CACI Signs Letters of Support For Safe Food Coalition, Voluntary GMO Labels

The Coalition for Safe Affordable Food is an alliance of American farmers, concerned parents, food producers and consumers who support a national, science-based labeling standard for all products containing genetically modified ingredients (GMOs).  This Coalition believes that only uniform, federal standards can provide the public with the accurate, consistent information they need, particularly to:

  • Eliminate confusion and provide consistency, without a patchwork on 50 state regulations
  • Advance food safety by codifying a review process for new GMO products before they enter the marketplace
  • Inform consumers by establishing standards for voluntary labeling

As part of this coalition’s efforts, CACI and Coalition members have been actively educating our congressional delegation about the need for a voluntary, but nationwide labeling system, as well as a science-based review standard.  Click to read the Coalition’s letter to U.S. Senator Michael Bennet (D-CO), who serves on the Senate Agriculture Committee, as well as our letter to Ag Committee Chairman Roberts (R-KS).

Want to know more?  Check out Western Sugar’s FAQs on the facts vs. myths of GMOs…

SBA Requests Business Comments on Proposed Wage Reporting, High Tech Visas

The Small Business Administration (SBA) is increasingly looking to CACI for feedback on policy issues important to CACI member companies.  CACI hosted Regional SBA Representative John Hart at a 2015 Federal Affairs Council, and we will continue to partner with the SBA to ensure business voices are heard in this and future administrations.

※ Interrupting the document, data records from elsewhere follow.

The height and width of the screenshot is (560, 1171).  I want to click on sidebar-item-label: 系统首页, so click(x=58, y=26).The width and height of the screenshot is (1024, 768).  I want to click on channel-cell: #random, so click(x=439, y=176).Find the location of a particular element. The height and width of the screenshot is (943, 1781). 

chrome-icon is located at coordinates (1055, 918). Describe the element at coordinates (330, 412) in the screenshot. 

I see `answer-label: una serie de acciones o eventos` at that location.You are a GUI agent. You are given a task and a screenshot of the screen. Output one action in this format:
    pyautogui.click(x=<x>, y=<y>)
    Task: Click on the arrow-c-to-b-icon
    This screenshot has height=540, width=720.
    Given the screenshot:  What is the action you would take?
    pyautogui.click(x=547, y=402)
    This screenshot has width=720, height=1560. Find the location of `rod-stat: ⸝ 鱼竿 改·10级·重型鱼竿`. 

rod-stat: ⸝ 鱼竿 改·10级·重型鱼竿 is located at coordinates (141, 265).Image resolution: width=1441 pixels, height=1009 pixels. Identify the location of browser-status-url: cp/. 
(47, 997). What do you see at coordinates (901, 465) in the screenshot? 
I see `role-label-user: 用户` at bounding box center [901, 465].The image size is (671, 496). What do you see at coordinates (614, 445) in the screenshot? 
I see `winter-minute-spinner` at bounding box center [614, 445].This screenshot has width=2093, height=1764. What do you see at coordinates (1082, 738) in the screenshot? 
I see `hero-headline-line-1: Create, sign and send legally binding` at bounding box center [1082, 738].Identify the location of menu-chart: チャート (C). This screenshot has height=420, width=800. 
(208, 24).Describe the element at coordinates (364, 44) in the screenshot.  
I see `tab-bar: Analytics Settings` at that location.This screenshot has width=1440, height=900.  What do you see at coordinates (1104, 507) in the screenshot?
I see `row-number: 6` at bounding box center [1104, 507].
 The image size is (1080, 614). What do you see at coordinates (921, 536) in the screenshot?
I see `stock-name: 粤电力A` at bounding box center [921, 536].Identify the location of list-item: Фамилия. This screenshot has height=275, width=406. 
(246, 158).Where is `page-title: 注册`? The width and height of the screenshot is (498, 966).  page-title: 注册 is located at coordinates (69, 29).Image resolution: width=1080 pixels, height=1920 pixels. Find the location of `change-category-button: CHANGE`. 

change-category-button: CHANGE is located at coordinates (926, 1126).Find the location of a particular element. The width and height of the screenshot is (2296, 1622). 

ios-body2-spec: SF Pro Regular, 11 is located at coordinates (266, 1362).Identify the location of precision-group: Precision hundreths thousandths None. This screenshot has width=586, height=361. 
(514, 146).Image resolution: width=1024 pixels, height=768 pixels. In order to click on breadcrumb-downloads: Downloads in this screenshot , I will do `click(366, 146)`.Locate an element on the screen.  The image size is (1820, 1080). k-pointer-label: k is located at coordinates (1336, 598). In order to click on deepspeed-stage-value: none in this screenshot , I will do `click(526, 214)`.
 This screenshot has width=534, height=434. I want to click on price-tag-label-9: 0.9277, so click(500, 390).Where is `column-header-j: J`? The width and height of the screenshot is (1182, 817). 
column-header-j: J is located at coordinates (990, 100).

Below are two areas worth reviewing and considering for public comment:

  • EEOC to Require Employers with 100 or More Employees to Disclose Pay Data

In accordance with the Paperwork Reduction Act, the U. S. Equal Employment Opportunity Commission (EEOC) proposes a revision to an employer form to include collecting pay data from employers. The current Employer Information Report (EEO-1) collects data about employees’ ethnicity, race, and sex, by job category for employers with 100 or more employees, or federal contractors with 50 or more employees and a federal contract of $50,000 or more.  Starting in 2017, filers with 100 or more employees (both private industry and Federal contractor) would submit new data on employees’ aggregate W-2 earnings and hours worked.  In this notice, the EEOC solicits public comment on the utility and burden of collecting pay and hours-worked data through the EEO-1 data collection process.

Comments are due here by April 1, 2016.  

Advocacy Contact: Janis Reyes or call 202-205-6533.

  • USCIS Proposes Amendments to High-Skilled Visa Regulations for Permanent and Temporary Workers

The United States Citizenship and Immigration Services (USCIS) is amending regulations related to certain employment-based high-skilled permanent (EB-1, EB-2, and EB-3) and temporary (H-1B) visa programs.  The proposed amendments codify provisions of the American Competitiveness in the Twenty-first Century Act of 2000 (AC21), the American Competitiveness and Workforce Improvement Act of 1998 (ACWIA), and related guidance documents.  Many of these changes are aimed at improving the ability of U.S. employers seeking to sponsor or retain workers on visas, such as allowing extensions of immigration status.  This proposal would also codify worker portability, or the ability of visa holders to seek promotions or change employers.   USCIS seeks feedback from small businesses sponsoring the employment of these visa holders regarding potential increased turnover costs (or employee replacement costs) and paperwork costs of this rulemaking.

Comments are due here by this coming Monday, February 29, 2016.